A swipe-to-shop farmers market companion that connects local vendors with regulars before Saturday ever arrives.

The problem
Every Saturday, the same thing happens.
You show up to the farmers market at 10am. The ramp vendor you wanted is sold out by 9. You forgot cash. You walk past a honey stall three times because you can't remember if you already bought some. And that new mushroom farm you heard about? Gone before you spotted them.
On the vendor side, it's just as frustrating. Small farmers wake up at 4am, load the truck, drive an hour, and have no lightweight way to tell their regulars — the people who actually want what they grow — "I have asparagus this Saturday. Come find me."
STALL fixes both sides of that problem.

What STALL does
STALL is a two-sided farmers market app built around one weekly ritual: Saturday morning.
For shoppers:
Follow vendors at your local market
Swipe through a weekly produce deck — right to add to your list, left to skip — exactly like Bumble, but for ramps and sourdough
Get a Friday evening digest: what your vendors have this week, your auto-built shopping list, and where each stall is on the map
Pre-reserve high-demand seasonal items before you leave the house
Discover first-of-season arrivals with a "what's new this week" spotlight
For vendors:
Post a weekly inventory update in 3 taps — what you're bringing, quantities, price
Reach your regulars directly before market day
Manage pre-reservations without a complicated system
The app celebrates the seasonal nature of farmers markets — ramps in April, strawberries in June, squash in October. Every week feels like something worth showing up for.

##############################

**Problem to solve:** Set down the app description word for word, starting at "The problem" and ending at "of that problem.".

**Dataset content:**
##############################

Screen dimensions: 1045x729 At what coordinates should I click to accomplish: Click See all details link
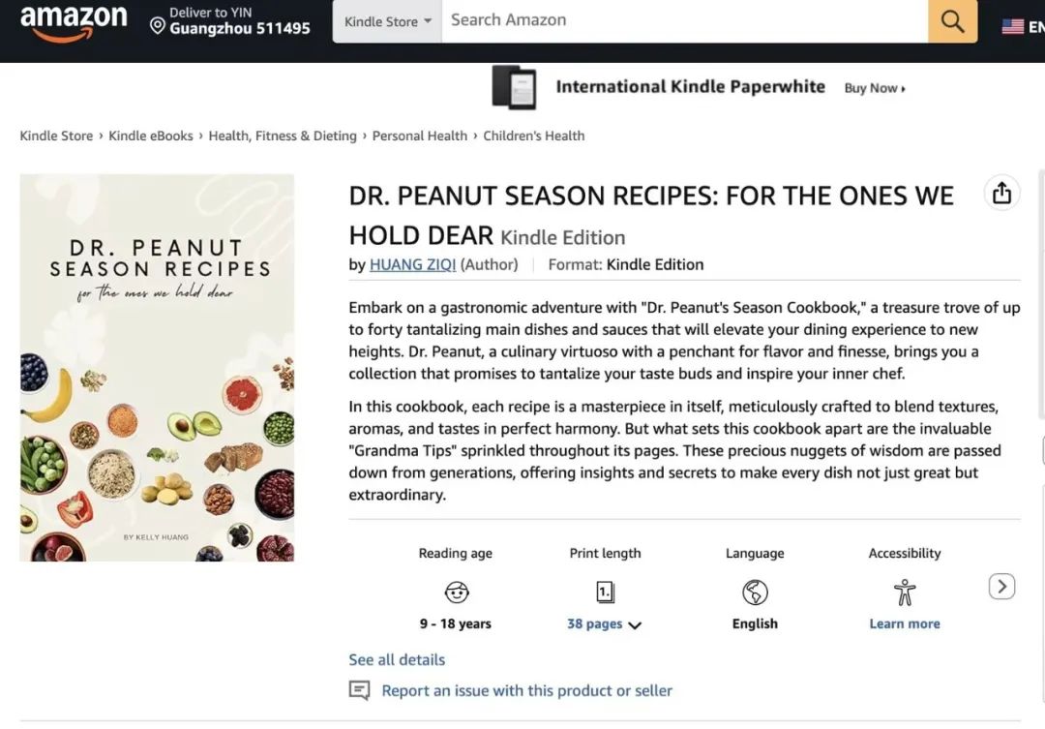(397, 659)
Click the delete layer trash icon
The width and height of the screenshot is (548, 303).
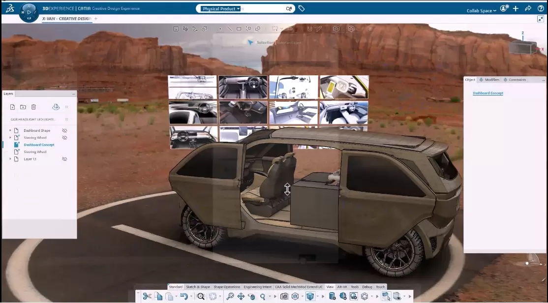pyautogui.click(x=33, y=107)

##############################

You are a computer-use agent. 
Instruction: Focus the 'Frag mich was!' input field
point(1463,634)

##############################

**Result for this exercise:**
The problem
Every Saturday, the same thing happens.
You show up to the farmers market at 10am. The ramp vendor you wanted is sold out by 9. You forgot cash. You walk past a honey stall three times because you can't remember if you already bought some. And that new mushroom farm you heard about? Gone before you spotted them.
On the vendor side, it's just as frustrating. Small farmers wake up at 4am, load the truck, drive an hour, and have no lightweight way to tell their regulars — the people who actually want what they grow — "I have asparagus this Saturday. Come find me."
STALL fixes both sides of that problem.